I can remember when the health community stated limiting our fat intake was a healthy way to go. Low fat diets became the fad. They did not differentiate the good vs the bad fats. Their purpose was to lower the intake of all fats. We switched to a low fat food diet. But the shift didn’t make us healthier, probably because we cut back on healthy fats as well as harmful ones.

Are fats really bad for us? According to Harvard Medical School our body needs some fat from food. It’s a major source of energy. It helps us absorb some vitamins and minerals. Fat is needed to build cell membranes, the vital exterior of each cell, and the sheaths surrounding nerves. It is essential for blood clotting, muscle movement, and inflammation. These are some of the functions of good healthy fats.

Monounsaturated fats and polyunsaturated fats are considered the good fats. Foods high in good fats include avocados, tofu, nuts, seeds, fish, olive oil, peanut butter, boiled soybean, flaxseed oil, cheese, and eggs. This list is by no means all inclusive. According to my food data.com good fat can help lower the risk of heart disease and stroke, lower bad LDL cholesterol levels, while increasing good HDL, lower blood pressure and triglycerides. The discovery that good fat could be healthful came from the seven countries study during the 1960s. Harvard medical school research revealed that people in Greece and other parts of the Mediterranean region enjoyed a low rate of heart disease despite a high-fat diet. The main fat in their diet, though, was not the saturated animal fat common in countries with higher rates of heart disease, It was olive oil, which is viewed as a good fat. This finding produced a surge of interest in olive oil and the “Mediterranean Diet”a style of eating regarded as a healthful choice today.

Trans fat (bad fat) according to the Mayo Clinic standard, is considered the worst type of fat you can eat. It is a byproduct of a process called hydrogenation that is used to turn healthy oils into solids and to prevent them from becoming rancid. Trans fats have no known health benefits and that there is no safe level of consumption, according to Harvard Medical School. Eating foods rich in trans fats increase the amount of harmful LDL cholesterol in the bloodstream and reduces the amount of beneficial HDL cholesterol. Trans fat create inflammation, which is linked to heart disease, stroke, diabetes, and other chronic conditions. They contribute to insulin resistance, which increases the risk of developing type 2 diabetes. Even small amounts of trans fats can harm health, for every 2% of calories from trans fat consumed daily, the risk of heart disease rise by 23%. Examples of foods that contain high levels of trans fats are stick margarine, fast foods, commercial baked goods (donuts, cookies, crackers), processed foods, and fried foods. Trans fats may pose a risk of developing certain cancers according to WebMD.

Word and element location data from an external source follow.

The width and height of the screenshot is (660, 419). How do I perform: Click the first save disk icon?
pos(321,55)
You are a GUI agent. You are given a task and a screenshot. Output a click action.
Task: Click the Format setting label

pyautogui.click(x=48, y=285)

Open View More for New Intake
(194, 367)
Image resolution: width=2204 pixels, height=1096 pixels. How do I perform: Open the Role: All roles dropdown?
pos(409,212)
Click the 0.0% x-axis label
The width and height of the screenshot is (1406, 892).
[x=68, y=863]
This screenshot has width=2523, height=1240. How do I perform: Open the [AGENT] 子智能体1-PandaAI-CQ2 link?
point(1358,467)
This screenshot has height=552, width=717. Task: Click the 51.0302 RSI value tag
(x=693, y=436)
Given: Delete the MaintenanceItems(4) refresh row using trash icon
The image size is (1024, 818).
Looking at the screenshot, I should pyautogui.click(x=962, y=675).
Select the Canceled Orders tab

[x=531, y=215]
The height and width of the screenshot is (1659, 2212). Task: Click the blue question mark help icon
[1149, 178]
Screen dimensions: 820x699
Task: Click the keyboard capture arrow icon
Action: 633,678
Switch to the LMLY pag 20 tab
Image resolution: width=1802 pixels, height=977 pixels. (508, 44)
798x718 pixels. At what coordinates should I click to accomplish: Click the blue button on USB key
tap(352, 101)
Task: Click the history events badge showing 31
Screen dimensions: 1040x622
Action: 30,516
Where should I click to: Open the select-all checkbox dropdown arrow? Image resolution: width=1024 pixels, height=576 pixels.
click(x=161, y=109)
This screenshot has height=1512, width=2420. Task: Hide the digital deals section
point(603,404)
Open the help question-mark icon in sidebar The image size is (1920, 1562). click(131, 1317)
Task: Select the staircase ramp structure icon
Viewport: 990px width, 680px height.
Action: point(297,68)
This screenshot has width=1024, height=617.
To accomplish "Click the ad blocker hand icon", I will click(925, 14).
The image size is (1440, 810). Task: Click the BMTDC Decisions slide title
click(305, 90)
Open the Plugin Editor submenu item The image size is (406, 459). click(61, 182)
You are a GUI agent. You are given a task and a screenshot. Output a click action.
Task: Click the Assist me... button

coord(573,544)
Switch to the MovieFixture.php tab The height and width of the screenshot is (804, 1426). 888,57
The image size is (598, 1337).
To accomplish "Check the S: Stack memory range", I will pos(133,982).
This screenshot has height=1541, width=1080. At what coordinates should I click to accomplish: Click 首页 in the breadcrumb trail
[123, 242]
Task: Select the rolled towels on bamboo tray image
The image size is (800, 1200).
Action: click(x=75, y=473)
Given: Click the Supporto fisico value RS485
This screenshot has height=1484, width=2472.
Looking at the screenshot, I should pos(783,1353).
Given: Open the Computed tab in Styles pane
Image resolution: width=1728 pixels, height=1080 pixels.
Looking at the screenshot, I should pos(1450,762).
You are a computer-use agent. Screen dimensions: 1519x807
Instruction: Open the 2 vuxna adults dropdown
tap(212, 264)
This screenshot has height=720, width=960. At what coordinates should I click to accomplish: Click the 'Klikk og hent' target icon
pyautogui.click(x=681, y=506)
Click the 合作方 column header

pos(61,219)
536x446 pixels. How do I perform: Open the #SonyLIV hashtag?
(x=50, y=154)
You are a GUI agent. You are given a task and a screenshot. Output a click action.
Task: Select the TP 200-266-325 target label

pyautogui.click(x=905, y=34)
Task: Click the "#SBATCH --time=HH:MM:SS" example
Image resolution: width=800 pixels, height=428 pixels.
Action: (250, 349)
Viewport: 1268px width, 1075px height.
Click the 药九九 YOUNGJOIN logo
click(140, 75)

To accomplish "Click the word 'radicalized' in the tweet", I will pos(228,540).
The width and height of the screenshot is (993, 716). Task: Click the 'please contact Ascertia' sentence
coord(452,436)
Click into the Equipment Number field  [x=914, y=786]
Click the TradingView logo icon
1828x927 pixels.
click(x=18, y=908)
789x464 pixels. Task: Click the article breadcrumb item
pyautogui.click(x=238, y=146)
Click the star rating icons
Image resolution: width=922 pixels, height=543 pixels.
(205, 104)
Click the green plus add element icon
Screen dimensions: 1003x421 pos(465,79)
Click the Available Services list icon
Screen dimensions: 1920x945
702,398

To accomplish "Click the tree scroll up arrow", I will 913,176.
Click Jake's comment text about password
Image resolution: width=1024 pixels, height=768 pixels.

The last fat that comes under scrutiny is saturated fats. Saturated fats has both a positive and negative effect on our health. Researchers recommend saturated fat intake at the minimum because the scientific community generally accept it to be a biological necessity. In fact, saturated fat is so important, our body actually makes its own from carbohydrates via a process called de novo lipogenesis.

Our body seeks homeostasis all the time and it couldn’t be more relevant when it comes to fatty acid balance. Saturated fats and unsaturated fats help promote optimal cell membrane fluidity where the former makes cell membrane less fluid and the latter, more fluid. The body needs saturated fat to produce hormones in our body. Hormones are responsible for muscle growth, bone health, and reproductive health. Fat, not just saturated fat, in general is also needed for organ protection and energy production not just for energy’s sake, but also for producing body heat by means of thermogenesis. Fat is also required by the body to digest, absorb, and transport vitamins A,D,E, and K because of their fat-soluble nature.

The negative side of saturated fats. While some saturated fat is necessary for your diet, about five or six percent of your average daily intake, according to the American Heart Association, too much saturated fat can raise cholesterol levels and increase your store of LDL, the type of cholesterol that causes plaque buildup in the arteries. Because of this correlation, it is possible that a diet rich in saturated fats can lead to health risks like heart disease, stroke or type 2 diabetes. The health hazards of high intakes of saturated fats, however, can depend on the type of food source they come from. For example, the National Institutes of Health found that processed meats can increase your risk of cardiovascular disease, while dairy may decrease it.